Mas nesse cenário que se vislumbra altamente positivo e favorável, há um enorme risco: a China.

“Vemos mais e mais problemas econômicos na China,” disse o gestor. Para ele, é possível fazer uma analogia com a quebra de grandes bancos. Não acontece do dia para a noite, mas aos poucos.

“É o nosso maior risco real. Se errar China, erra tudo, disse Xavier. “Pode ser um fator de desestabilização muito forte.”

Um efeito possível poderá ser a desvalorização das moedas dos países emergentes mais ligados à economia chinesa, por causa de seu efeito nos termos de troca.

Assim, avaliou Xavier, apesar de o cenário de queda de juros nos EUA favorecer o fortalecimento do real, a China poderá ser um fator ainda maior jogando do outro lado.

Indagado sobre a política fiscal brasileira e seus possíveis efeitos nos ativos, Xavier disse que o arcabouço aprovado é ruim porque privilegia o ajuste pelo lado da receita e não deve equilibrar as contas do governo.

Segundo Xavier, o mercado está convencido de que o déficit primário não será zerado e, portanto, a dívida continuará em alta. “Importante será observar a velocidade da piora.
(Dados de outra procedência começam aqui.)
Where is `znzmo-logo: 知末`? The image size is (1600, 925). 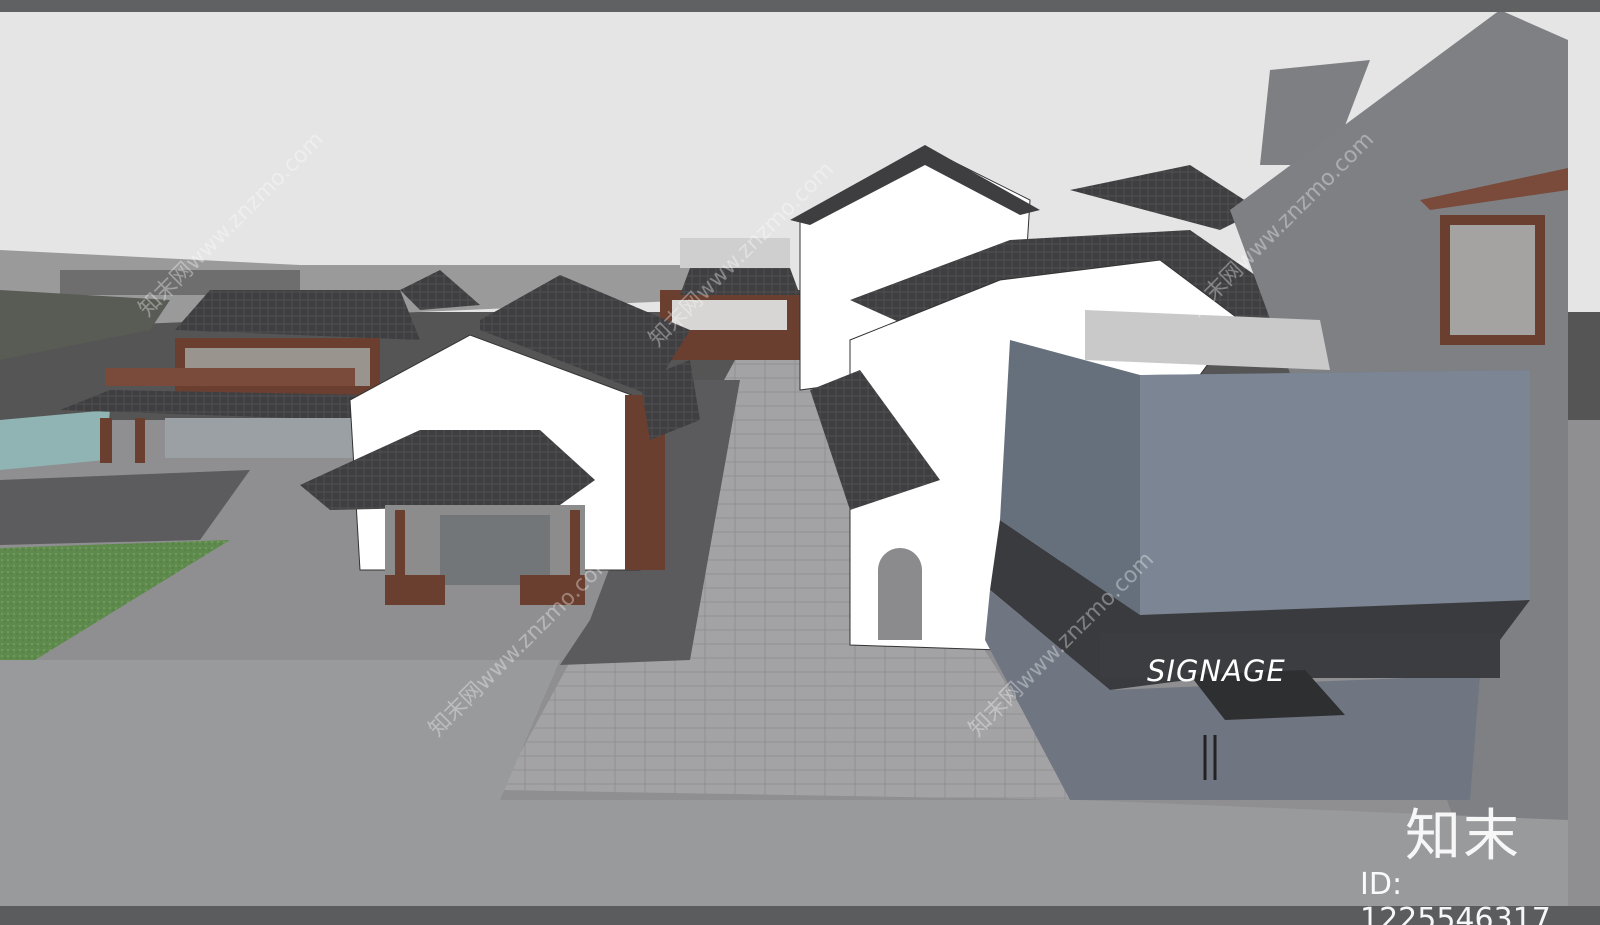
znzmo-logo: 知末 is located at coordinates (1463, 836).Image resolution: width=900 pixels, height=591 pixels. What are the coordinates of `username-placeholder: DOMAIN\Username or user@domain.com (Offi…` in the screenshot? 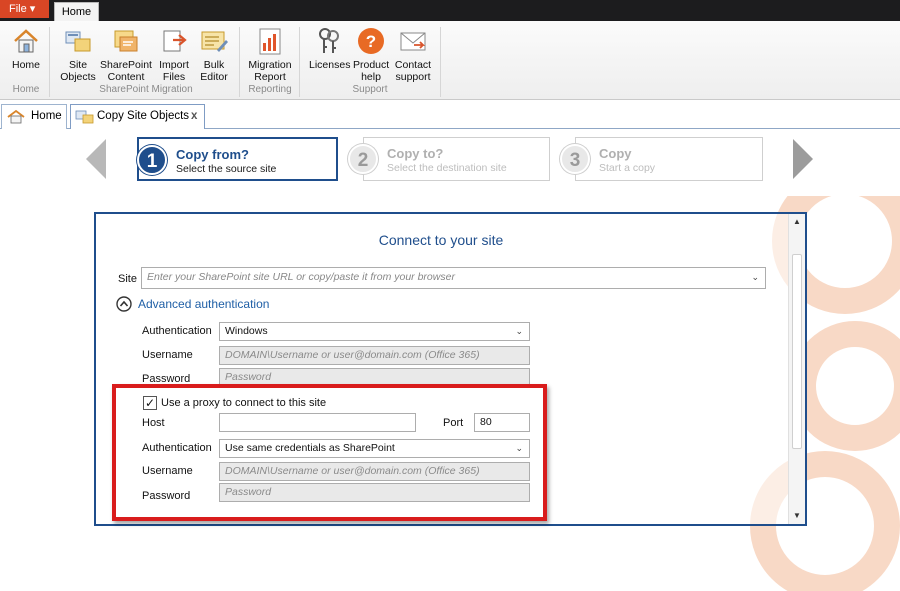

Se não for rápida, o mercado dá o benefício da dúvida.”

Comentando a perspectiva para o real, Xavier vê uma possibilidade de desvalorização por causa de um eventual contágio nos preços das commodities em decorrência de uma crise na China.

Xavier concluiu sua apresentação dizendo que “a vida não está fácil” para os gestores, mas agora ele tem alguma convicção de que a economia americana está indo “no sentido correto” e voltando à normalidade.

“Se começarem a cortar, estaremos diante de oportunidades muito boas,” disse.

Mas a China povoa os seus maiores pesadelos – e o gestor já programou para abril uma viagem ao país.

Segundo ele, a queda chinesa lhe traz reminiscências da crise asiática – e, com a opacidade de Beijing, é ainda mais difícil avaliar os possíveis impactos.

“Consigo imaginar eu acordar um dia com Hong Kong caindo 10%,” disse Xavier. “Foquem todos os seus olhares para a economia chinesa.”